Philharmonia Orchestra – Stanislav Kochanovsky conducts Shostakovich’s Leningrad Symphony – Denis Matsuev plays Prokofiev
April 6 2019
Prokofiev wrote his Piano Concertos with a keen awareness of his own prowess as a pianist, but the Second, in its revised version, is in a virtuoso league of its own, even for him. It is stupendously difficult, with a cadenza – really, more of a fantasia – that effectively takes over the first movement.
Step forward Denis Matsuev, who is no stranger to the weight-lifting end of the repertoire, and he took its extremes in his stride.

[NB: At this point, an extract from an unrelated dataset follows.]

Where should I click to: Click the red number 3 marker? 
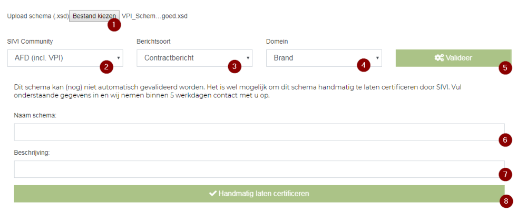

Moreover, for a work that throws everything at the soloist, Matsuev gave it its own logic and musicality.
He has the swagger and style of engagement for all the virtuosic razzle-dazzle, but he also has a wildly exciting, sinuous suppleness that makes the Concerto’s jazzier elements really swing.
Moments of repose – the melancholic slide into the first movement, a shaft of Romeo-and-Juliet-style sensuality in the Finale – remind you that Matsuev, for all the pressure he put on his Steinway, never made an ugly sound and he never shrouded the music’s might in clouds of pedal.

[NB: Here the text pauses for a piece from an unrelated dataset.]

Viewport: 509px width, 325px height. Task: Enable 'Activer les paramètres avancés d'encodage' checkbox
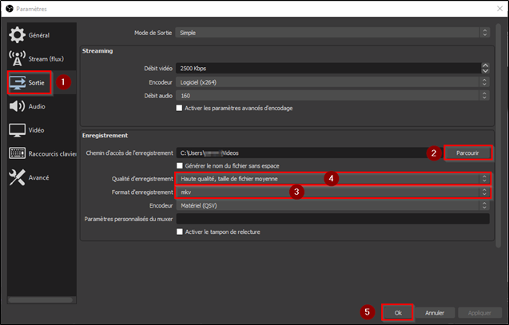(x=179, y=109)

Kochanovsky met Matsuev more than half-way in giving the orchestra’s role more bite, and the Philharmonia easily matched Matsuev in terms of visceral attack. The cluster of brilliant glissandos that brought the Concerto to a close and Matsuev the showman to his feet clinched the overwhelming aura of thrill-seeking, risk-taking spontaneity that also brought the audience to its feet. Matsuev calmed things down with a short encore, Etude in A-minor from Sibelius’s Opus 76 collection.